Describe IFN alpha/beta/gamma and what trigger them.

Answer 24

They elicit an anti-viral state with first and second wave cell signalling and induce hundreds of ISGs
They are triggered by innate responses to infection, damage, and harmful substances just like pro-inflammatory cytokines.

Question 25

Describe pro-inflammatory cytokines and what trigger them.

Answer 25

They increase vascular permeability and recruit neutrophils and other leukocytes to the site of damage. They help with tissue remodeling and repair.
Triggered by innate responses to infection and damage just like IFNs

Question 26

Briefly describe first and second wave anti-viral signalling cascades.

Answer 26

1. PRRs recognize PAMPs/DAMPs and initiate IRF3 which induces IFNbeta.
2. IFNbeta signals auto/paracrine and induces ISGs in a positive amplification loop.

Question 27

Describe the steps to the self-amplifying nature of type I IFN signalling.

Answer 27

pDCs are the main secretors of IFN
IFN tivates APCs
IFNs enhance CD8+ T cell cytotoxic activity which leads to more cell debris to be picked up and recognized by DCs which then secrete more IFN.

Question 28

Briefly describe the types of anatomical barriers to infection.
What are the purposes of these barriers?

Answer 28

Physical and chemical barriers prevent infection.

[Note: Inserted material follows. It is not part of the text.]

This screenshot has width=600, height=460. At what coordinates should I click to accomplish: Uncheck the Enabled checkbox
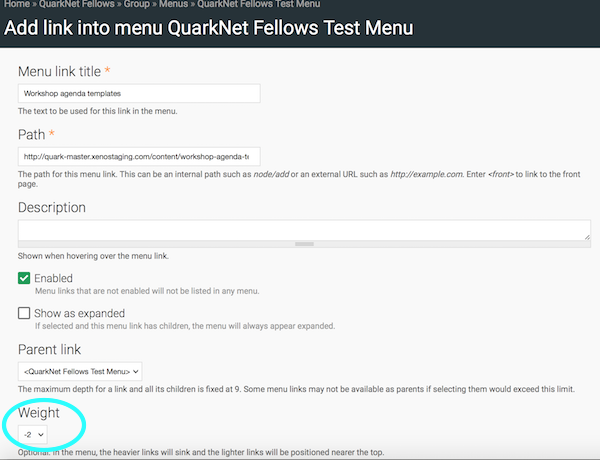tap(24, 278)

They help prevent infection as well as mediate defense mechanisms - recognition, progression, and resolution.

Question 29

Briefly describe inflammation at the cite of tissue damage.

Answer 29

Damage and bacteria cause resident sentinel cells to release chemoattractants.
Permeable capillaries allow influx of fluid and cells.
Neutrophils and other phagocytes migrate to inflammation.
Phagocytes and antibacterial substances destroy bacteria.

Question 30

What are irritants that may cause inflammation?

What happens if they are not removed?

Answer 30

Infections, toxins, drugs, trauma, recurrent inflammation.

They will continue to cause inflammation and lead to fibrosis, etc.

Question 31

What is the purpose of phagocytosis?

Briefly describe phagocytosis.

Answer 31

Bacterial clearance/destruction.

Bacterium attaches to evaginations/pseudopodia.
Bacterium is ingested in phagosome.
Phagosome fuses with lysosome.
Bacterium is killed by lysosomal enzymes.
Digestion products released from cell.

Question 32

What kind of phenotypes can macrophages exhibit?
What is the function of each?
When are each present in inflammation?
What do they each secrete?

Answer 32

M1: first to site of injury – pro-inflammation, anti-microbial, matrix degradation, tissue destruction. Present in initiation phase. TNFalpha, IFNgamma, IL-1, IL-12

M2: anti-inflammatory for tissue repair – anti-inflammation, angiogenesis, matrix synthesis, tissue remodeling. Present in resolution phase. IL-10, VEGF, TGFbeta

Question 33

What could be the consequences of PRR defects and defects in signalling pathways?

Answer 33

Susceptibility to infections

Question 34

How are inflammatory responses regulated?

Answer 34

Both positive and negative feedback mechanisms.

Question 35

What is the main link between the innate and adaptive immune systems?
What is the function of this with the innate immune system?
What is the function of this with the adaptive immune system?

Answer 35

DCs are a key bridge with constant interplay.
Innate: drives strong responses.
Adaptive: directs coordinated activation of system.